Леонтий, чувствовавший себя в отсутствие Лашкарева примасом, в поносных разговорах не участвовал, но и верить в скорое возвращение на родину уже не мог. Однако на четвертый день отсутствия Лашкарева за воротами вновь заревели верблюды, и все тридцать три российских подданных тронулись той же дорогой, что пришли.

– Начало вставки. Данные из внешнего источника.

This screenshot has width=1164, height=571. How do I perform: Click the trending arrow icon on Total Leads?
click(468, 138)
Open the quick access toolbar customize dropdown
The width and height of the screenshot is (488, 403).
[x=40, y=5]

Обратный путь оказался нелегким. Чем меньше времени оставалось до выступления в поход, тем больше хорохорились янычары. На площади ат-Майдан группы вооруженных турок, потрясая над годовой обнаженными саблями, выкрикивали злобные слова в адрес каравана гяуров, медленно тащившегося по узким улочкам Константинополя. Из окон домов по пояс свешивались турчанки, осыпавшие проклятиями неверных из-под черных покрывал, скрывавших их лица. Толмач Ясур, неустрашимый серб, заметив, что одна из турчанок, гибкая, как лоза, молодая девушка, взмахивает над головой обнаженной рукой, как бы разрубая саблей врагов ислама, не выдержал и, обнаружив в хищной улыбке крепкие зубы, гортанно выкрикнул по-турецки: «Тебе, красавица, надобны ножницы, а не сабля». Турчанка, опешив, замерла, а затем звонко рассмеялась и скрылась за глухо хлопнувшими деревянными ставнями.
Домишко Лашкарев снял маленький. Думал, что понадобится он на две-три ночи, но жить в нем пришлось долго, два с лишним месяца. От вынужденного безделья и неопределенности рейтары загуляли. Началось с малого: решили, по русскому обычаю, с чаркой доброго вина и с песней отпраздновать выход из крепости, а закончилось массовым тяжелым запоем. Пили до утра, утром поднимаюсь с дурными глазами и пересохшими глотками, похмелялись дешевым вином — и все начиналось снова.
Как часто бывает, пьяные загулы не сближали, а разъединяли людей. Запасаться провизией, вином и водкой начали всяк для себя, расползалась по каморкам. Песен уже не пели.
В середине апреля Лашкарев объявил, что в ближайший понедельник с утра начнется погрузка на вновь зафрахтованное судно. На радостях в два дня выпили всю припасенную водку и снова принялись наполнять жбаны. Леонтий водкой впрок не запасался, так как по опыту знал: что чего-чего, а этого зелья на любом судне найдется вдоволь.
Выяснилось, что он поступил правильно. Как и зимой, восемь недель кряду английский посол присылал человека с приказом готовиться к погрузке, но в последний момент срок переносился на следующую неделю. Задержки каждый раз происходили вследствие переменчивости в поведении турецких чиновников, которые никак не могли решить: отпускать русских на родину или нет. В конце концов послу было окончательно объявлено, что российские подданные из Константинополя выпущены не будут. Поясняя это решение, переводчик Порты в витиеватых выражениях изъяснил, что война не вечна, когда-нибудь она кончится и, чтобы новому российскому послу не пришлось набирать новый штат посольства, лучше всех оставить здесь, в Константинополе.
Бабы, разузнав, что отъезд в Россию откладывается, потянулись обратно на базар распродавать за полцены склянки с бальзамом и прочие турецкие диковинки. Принесенные деньги отчаявшиеся мужья тут же пропивали.